**INSTRUCTIONS:**
- a) Translate into French the following sentence from the passage on privacy-preserving record linkage: "In order to prevent this attack it is important not to provide the similarity table to untrusted parties."
- b) Reproduce, without alteration, the portion of the passage on privacy-preserving record linkage that opens with the words "All calculated similarities" and closes with "Rubinstein, Vanessa Teague.".
- c) Write the next part of the passage on privacy-preserving record linkage, beginning after its final sentence.

BEGIN TEXT EXTRACT

All calculated similarities (above a given threshold) between entities are returned. This output comprises a list of weighted edges - similarity between rows in dataset A to rows in dataset B. This is a many to many relationship where entities can appear in multiple edges.

Recovery from the distance measurements This output type includes the plaintext distance measurements between entities, this additional information can be used to fingerprint individual entities based on their ordered similarity scores. In combination with public information this can lead to recovery of identity. This attack is described in section 3 of Vulnerabilities in the use of similarity tables in combination with pseudonymisation to preserve data privacy in the UK Office for National Statistics’ Privacy-Preserving Record Linkage by Chris Culnane, Benjamin I. P. Rubinstein, Vanessa Teague.

In order to prevent this attack it is important not to provide the similarity table to untrusted parties.

Permutation and Mask

This output type involves creating a random reordering of the entities for both organizations; and creating a binary mask vector revealing where the reordered rows line up. This output is designed for use in multi-party computation algorithms.

This mitigates the Knowledge about set intersection problem from the direct mapping output - assuming the mask is not made available to the data providers.

Note the mask will be the length of the smaller data set and is applied after permuting the entities. This means the owner of the larger data set learns a subset of her rows which are not in the smaller data set.

Authentication / Authorization

The entity service does not support authentication, yet. This is planned for a future version.

END TEXT EXTRACT
BEGIN SUPPLIED INFORMATION

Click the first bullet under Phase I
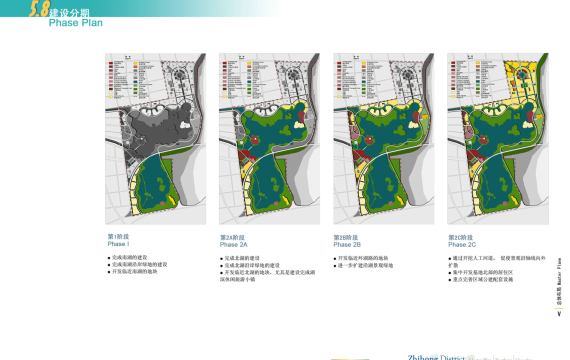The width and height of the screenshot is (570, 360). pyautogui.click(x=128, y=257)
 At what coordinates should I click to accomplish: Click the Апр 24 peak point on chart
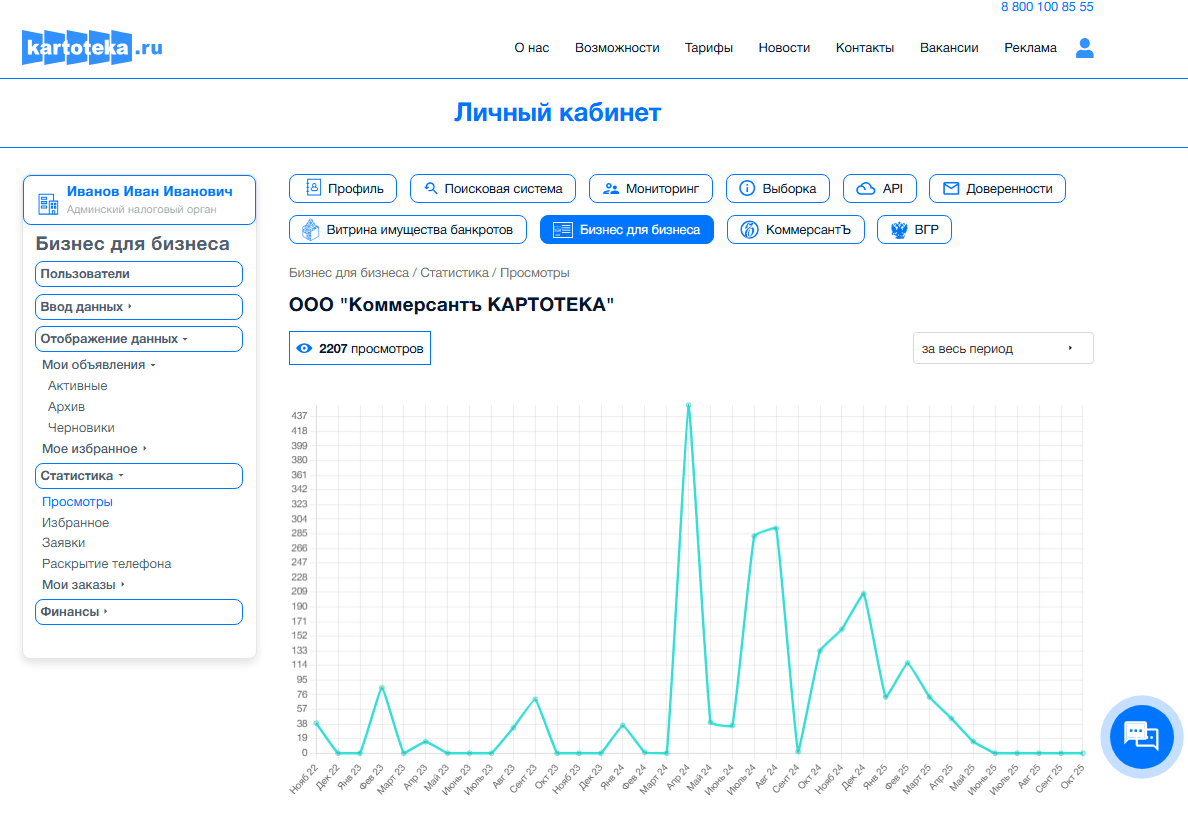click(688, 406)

END SUPPLIED INFORMATION

**TASK RESULTS:**
- a) Afin d'empêcher cette attaque, il est important de ne pas fournir la table de similarité à des parties non fiables.

- b)
All calculated similarities (above a given threshold) between entities are returned. This output comprises a list of weighted edges - similarity between rows in dataset A to rows in dataset B. This is a many to many relationship where entities can appear in multiple edges.

Recovery from the distance measurements This output type includes the plaintext distance measurements between entities, this additional information can be used to fingerprint individual entities based on their ordered similarity scores. In combination with public information this can lead to recovery of identity. This attack is described in section 3 of Vulnerabilities in the use of similarity tables in combination with pseudonymisation to preserve data privacy in the UK Office for National Statistics’ Privacy-Preserving Record Linkage by Chris Culnane, Benjamin I. P. Rubinstein, Vanessa Teague.

- c)
All sensitive data is protected by token-based authorization. That is, you need to provide the correct token to access different resources. A token is a unique random 192 bit string.

There are three different types of tokens:

  • update_token: required to upload a party’s CLKs.
  • result_token: required to access the result of the entity resolution process. This is, depending on the output type, either similarity scores, a group output, or a mask.
  • receipt-token: this token is returned to either party after uploading their respective CLKs. With this receipt-token they can then access their respective permutations, if the output type of the mapping is set to permutation and mask.

Important

These tokens are the only artifacts that protect the sensitive data. Therefore it is paramount to make sure that only authorized parties have access to these tokens!

Attack Vectors

The following attack vectors need to be considered for all output types.

Stealing/Leaking uploaded CLKs

The uploaded CLKs for one organization could be leaked to the partner organization - who possesses the HMAC secret breaking semantic security. The entity service doesn’t expose an API that allows users to access any CLKs, the object store (MINIO or S3) and the database (postgresql) are configured to not allow public access.